Chapter 7.6Training Embedding Models

Production Deployment of Embedding Models

How to take a fine-tuned embedding model from training to production safely. ONNX export, query vs. document pipelines, blue-green rollouts, caching, dynamic batching, monitoring, and the five failure modes that hit teams after launch.

Common Mistake

Vector Mismatch

New query encoder + old document index = incoherent scores. Always re-embed the full corpus after any weight update.

Optimization

2–10x Speedup

ONNX export + quantization (FP32→INT8) typically delivers 2–10x inference speedup with under 1% quality loss.

Re-Embedding

Required

After every model update, the full document corpus must be re-embedded and the ANN index rebuilt before cutover.

Deployment Complexity: Shipping an embedding model is not like shipping a classifier. A classifier update affects predictions. An embedding model update affects every vector in your index. Small model weight changes propagate to every document at serving time. This requires a different deployment pattern than standard ML serving.

1. Two Inference Pipelines: Query and Document

Embedding inference splits into two fundamentally different jobs. Query encoding happens on every search request — it must be fast, with p99 latency under 50ms for most search applications. Document encoding runs as a batch job — it must be throughput-efficient to finish re-embedding millions of documents before query-vs-document drift accumulates.

Online Query Pipeline

Constraint: latency. Every search request waits for this to complete. Users are present.

• Model: ONNX-exported, INT8-quantized on GPU
• Batch size: 1 or small batches (1-4)
• Caching: LRU on popular query embeddings
• Target: p99 < 20–50ms

Offline Document Pipeline

Constraint: throughput and cost. Batch job, no user waiting. Must finish before stale index causes drift.

• Model: FP16 or INT8, maximized GPU utilization
• Batch size: 256–2048 per GPU, async multi-worker
• Trigger: any model weight update
• Target: complete full corpus before cutover

2. Model Export and Optimization

Serving a raw PyTorch model in production is inefficient. ONNX export removes Python overhead and enables hardware-specific optimizations. Combined with quantization, this typically delivers 2–10x speedups with under 1% quality degradation when done correctly.

export_onnx.py

import onnxruntime as ort

# Export PyTorch model to ONNX format

torch.onnx.export(

model,

dummy_input,

"model.onnx",

opset_version=17,

input_names=["input_ids", "attention_mask"],

output_names=["last_hidden_state"],

dynamic_axes={"input_ids": {0: "batch", 1: "seq_len"}}

)

# Load optimized session for inference

session = ort.InferenceSession(

"model.onnx",

providers=["CUDAExecutionProvider", "CPUExecutionProvider"]

)

Quantization Levels

Precision	Memory	Speed	Risk
FP32	Baseline	Baseline	None — reference
FP16	50% of FP32	1.5–2x	Minimal — standard for GPU inference
INT8	25% of FP32	2–4x on CPU/NPU	Must validate — embedding norms can shift

Quantization Warning: INT8 quantization is not safe to apply without validation. Embedding norms shift after quantization, especially after L2 normalization. Always benchmark quantized vs. FP32 on your nDCG evaluation benchmark before shipping INT8 to production.

* _Short problem 1_
From the page on deploying embedding models, set down the stretch from "Chapter 7.6Training Embedding" through "any weight update." word for word.

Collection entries

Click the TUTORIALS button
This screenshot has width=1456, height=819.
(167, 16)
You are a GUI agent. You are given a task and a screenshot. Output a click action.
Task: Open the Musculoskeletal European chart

* _Short problem 2_
Output the stretch of the records from the line containing "You are a GUI" through the end of the records as a JSON list of strings, one string per line, leaving out blank lines.

* _Problem solution 1_
Chapter 7.6Training Embedding Models

Production Deployment of Embedding Models

How to take a fine-tuned embedding model from training to production safely. ONNX export, query vs. document pipelines, blue-green rollouts, caching, dynamic batching, monitoring, and the five failure modes that hit teams after launch.

Common Mistake

Vector Mismatch

New query encoder + old document index = incoherent scores. Always re-embed the full corpus after any weight update.

* _Problem solution 2_
[
  "You are a GUI agent. You are given a task and a screenshot. Output a click action.",
  "Task: Open the Musculoskeletal European chart"
]